━━ Source text

Gone with the wind

INCREASING THE LONGEVITY OF APPLIED NITROGEN

A NEW AGRICULTURE and Agri-Food Canada (AAFC) study is trying to come up with the best combination of application methods and sources to keep nitrogen in the soil and available to crops for as long as possible.

Lead scientist Dr. Craig Drury is a soil biochemist with AAFC in Harrow, Ontario. Drury says between 1972 and 2010, fertilizer sales in Ontario increased 66 percent. He then points to a 2010 survey of fertilizer sales which says nitrogen fertilizers account for about 72 percent of all fertilizer sales in Canada.

“We know nitrogen is a key ingredient for good crop performance,” explains Drury. “But applied nitrogen is also very costly. So, this study is looking to discover the best combination of application methods and nitrogen sources to keep nitrogen in the soil for as long as possible; basically, how farmers can use expensive nitrogen more efficiently.”

━━━━

> **List of tasks**:
[a] Extract the part of the nitrogen article starting with "Lead scientist Dr." and going on through "sales in Canada.".
[b] Extend the nitrogen article by writing on from its last sentence.
The items are not needed here.

━━ Entries provided

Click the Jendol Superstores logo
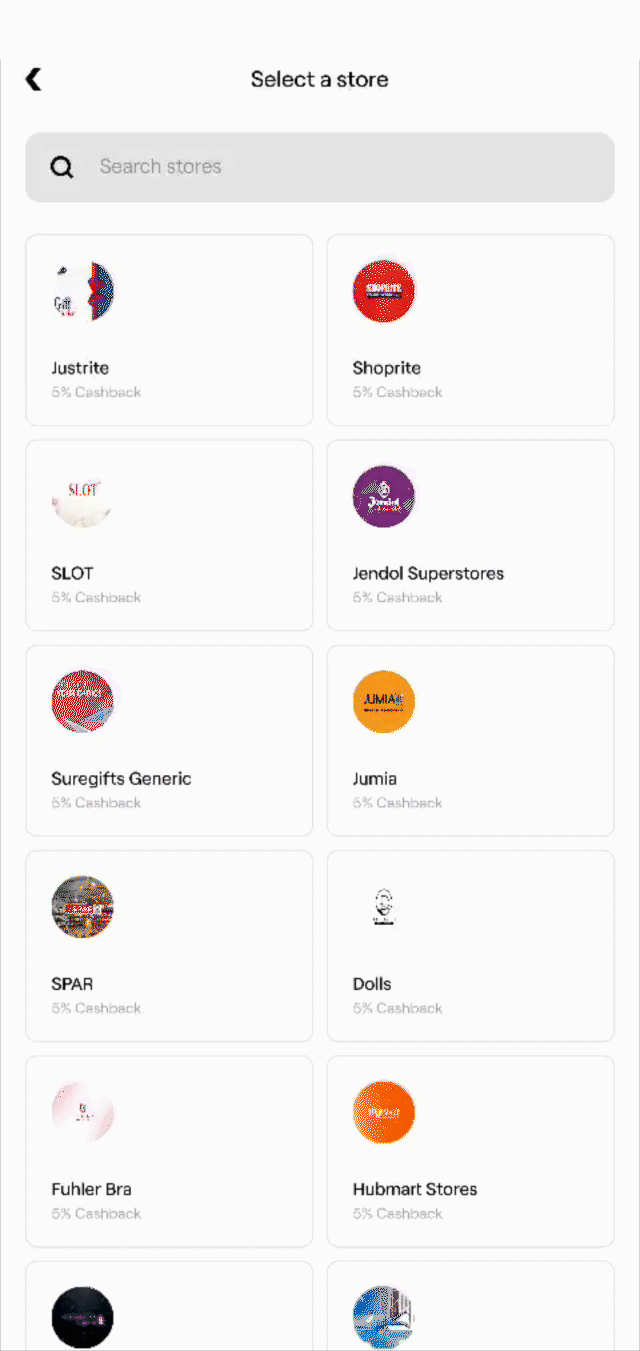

━━━━
━━ Entries provided

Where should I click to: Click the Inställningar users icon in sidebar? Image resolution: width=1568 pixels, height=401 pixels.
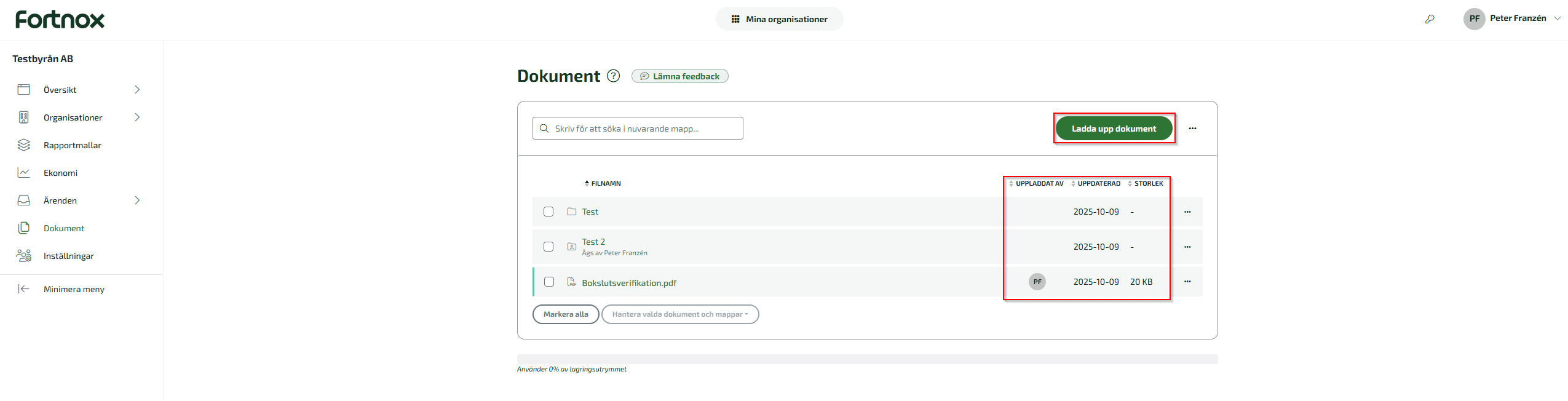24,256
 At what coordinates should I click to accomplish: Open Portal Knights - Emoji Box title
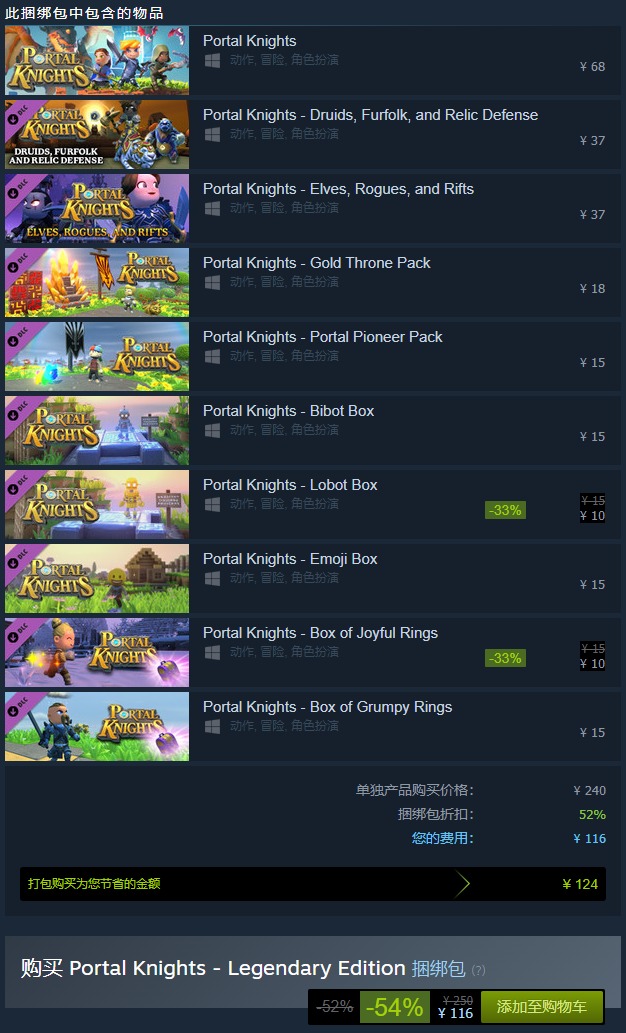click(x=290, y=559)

━━━━

> **Responses**:
[a]
Lead scientist Dr. Craig Drury is a soil biochemist with AAFC in Harrow, Ontario. Drury says between 1972 and 2010, fertilizer sales in Ontario increased 66 percent. He then points to a 2010 survey of fertilizer sales which says nitrogen fertilizers account for about 72 percent of all fertilizer sales in Canada.

[b]
HOW THE STUDY WORKS
The study, which started in summer 2013, is running for the next three years to account for the different seasons and environmental conditions being faced by producers in the Lower Great Lakes region, St. Lawrence lowlands, Lake Manitoba region, and intensive feedlot region of Southern Alberta. Corn was selected as the test crop because corn requires the most nitrogen and, therefore, has the potential for the greatest amount of nitrogen loss.

In one of the field trials, two different forms of applied nitrogen (urea granules and urea-ammonium nitrate), with and without nitrogen inhibitors, are being looked at and combined with three different application methods (broadcasting, injecting and streaming). The study is measuring how these combinations respond in terms of ammonia volatilization loss (i.e. the loss of nitrogen from the soil as an ammonia gas) and, ultimately, how much nitrogen is left in the soil to go to the crop and what those final crop yields will be.

The project is using advanced wind tunnel technology to measure the amount of ammonia volatilization. As Drury explains, ammonia may be coming off of the soil depending on several environmental factors such as temperature, soil pH, moisture levels and wind speed. The wind tunnel is the diagnostic tool that allows researchers to measure the amount of ammonia that is being lost.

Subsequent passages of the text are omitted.